Stored entries

+++

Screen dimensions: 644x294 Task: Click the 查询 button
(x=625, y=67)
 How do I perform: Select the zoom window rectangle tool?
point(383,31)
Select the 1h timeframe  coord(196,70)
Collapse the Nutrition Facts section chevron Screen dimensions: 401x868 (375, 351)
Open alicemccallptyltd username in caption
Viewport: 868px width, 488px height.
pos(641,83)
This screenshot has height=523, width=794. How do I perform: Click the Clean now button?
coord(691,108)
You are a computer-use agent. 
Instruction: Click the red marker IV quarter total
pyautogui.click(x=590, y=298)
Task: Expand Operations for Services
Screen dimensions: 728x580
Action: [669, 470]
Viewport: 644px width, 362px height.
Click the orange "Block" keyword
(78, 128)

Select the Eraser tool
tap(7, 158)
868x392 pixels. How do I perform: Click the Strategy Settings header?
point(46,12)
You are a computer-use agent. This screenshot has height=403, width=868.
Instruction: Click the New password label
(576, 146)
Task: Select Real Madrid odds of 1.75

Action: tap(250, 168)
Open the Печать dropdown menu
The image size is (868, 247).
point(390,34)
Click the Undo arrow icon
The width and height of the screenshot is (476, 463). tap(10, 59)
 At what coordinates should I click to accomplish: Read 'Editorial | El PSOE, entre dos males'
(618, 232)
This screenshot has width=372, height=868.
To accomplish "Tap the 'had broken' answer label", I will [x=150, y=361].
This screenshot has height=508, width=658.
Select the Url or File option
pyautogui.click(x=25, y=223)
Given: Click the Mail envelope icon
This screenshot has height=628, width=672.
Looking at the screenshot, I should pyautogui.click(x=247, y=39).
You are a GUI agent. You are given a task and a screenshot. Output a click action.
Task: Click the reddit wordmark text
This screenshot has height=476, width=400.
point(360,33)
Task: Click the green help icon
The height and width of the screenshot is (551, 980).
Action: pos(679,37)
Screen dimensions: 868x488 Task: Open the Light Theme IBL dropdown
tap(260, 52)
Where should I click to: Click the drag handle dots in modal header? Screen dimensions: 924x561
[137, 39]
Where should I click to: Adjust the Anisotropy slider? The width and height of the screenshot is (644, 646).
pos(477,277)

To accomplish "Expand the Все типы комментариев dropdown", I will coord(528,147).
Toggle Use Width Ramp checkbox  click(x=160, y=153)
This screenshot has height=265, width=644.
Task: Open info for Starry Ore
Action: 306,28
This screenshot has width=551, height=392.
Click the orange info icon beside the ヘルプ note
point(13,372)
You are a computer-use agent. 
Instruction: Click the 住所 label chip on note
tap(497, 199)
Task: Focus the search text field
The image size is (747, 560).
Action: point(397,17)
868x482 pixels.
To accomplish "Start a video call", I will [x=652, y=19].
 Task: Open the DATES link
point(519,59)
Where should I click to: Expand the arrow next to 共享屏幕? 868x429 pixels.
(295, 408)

+++

* _ASSIGNED TASK_:
Check all the records above and select each line where the string "text" is found.

* _ANSWER BOX_:
Task: Click the reddit wordmark text
Task: Focus the search text field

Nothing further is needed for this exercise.